The PPRC’s annual report devotes a great deal of space to analyzing likely future changes. One key proposal is HCFA’s recommendation for changing how the practice expense component of RBRVS is calculated. The commission offers 14 pages of analysis and explanation of three basic approaches now under review, as well as detail on the nuances of each approach. Other points of their analysis are summarized below:
• How the practice expense conversion will affect physicians. Based on PPRC projections, the practice expense values for about 36% of services will increase more than 25%; about 39% will decrease more than 24% (see chart above). For a number of specialties, this may produce changes of more than 30% in aggregate practice expense relative value units. (See related chart in PPU’s May 1 fax bulletin, inserted in this issue.)
"Changes in total relative values will be somewhat more modest, because practice expense constitutes only 41% of an average service’s total relative value," the report states. Physician groups disagree strongly on this projection of impact. The big difference lies in how much a physician relies on hospital-based procedures. The more hospital-based work a physician does, the bigger the cut he or she can expect, experts say.

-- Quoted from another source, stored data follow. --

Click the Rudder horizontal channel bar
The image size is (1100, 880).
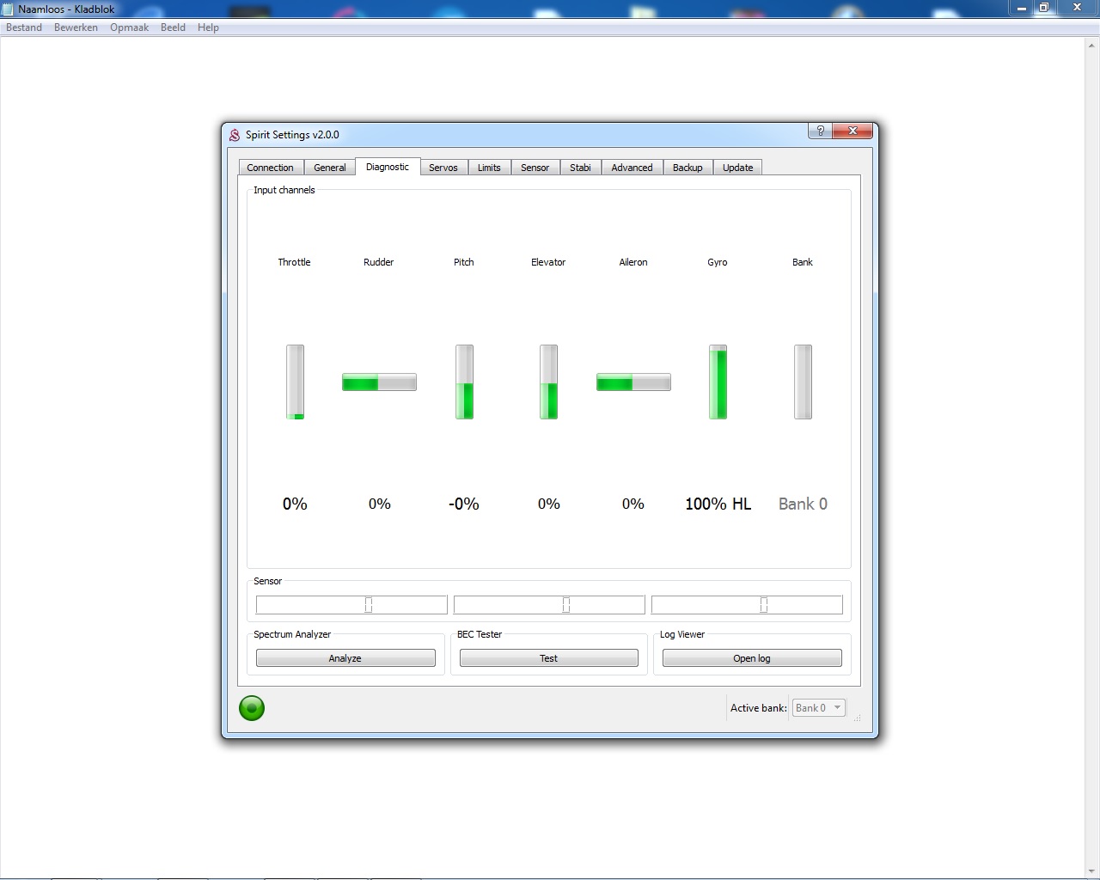coord(379,382)
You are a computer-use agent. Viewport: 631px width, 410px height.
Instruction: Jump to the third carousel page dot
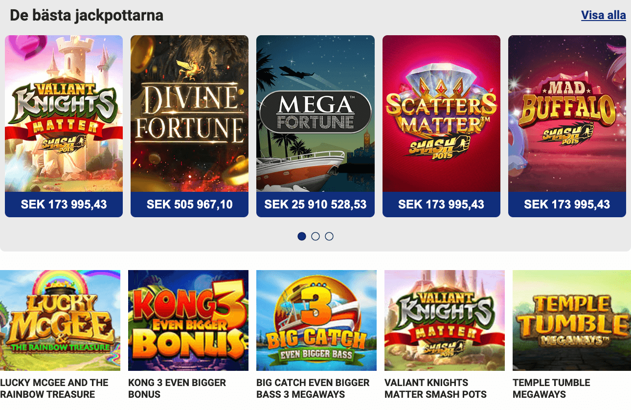329,236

• How the criteria for determining direct costs vs. indirect costs will be arrived at. Four key issues are emerging in this domain: how to estimate direct costs; how to allocate indirect costs; how to combine direct and indirect costs; and how to implement new relative values for the practice expense component. PPRC analysts recommend designating the areas of clinical labor, medical equipment, and medical supplies as direct costs. They estimate that these costs constitute about one-third of total practice expenses. Harvard researchers are factoring in physician work and time; another group relies more on physician time as the key cost component.
While the experts are debating methods instead of putting forth hard numbers at this point, the PPRC recommends that the effect of the changes be buffered by a phase-in and by lowering the behavioral offset, which is a percentage cut applied in the conversion that assumes physicians will increase volume of services to make up for payment reductions.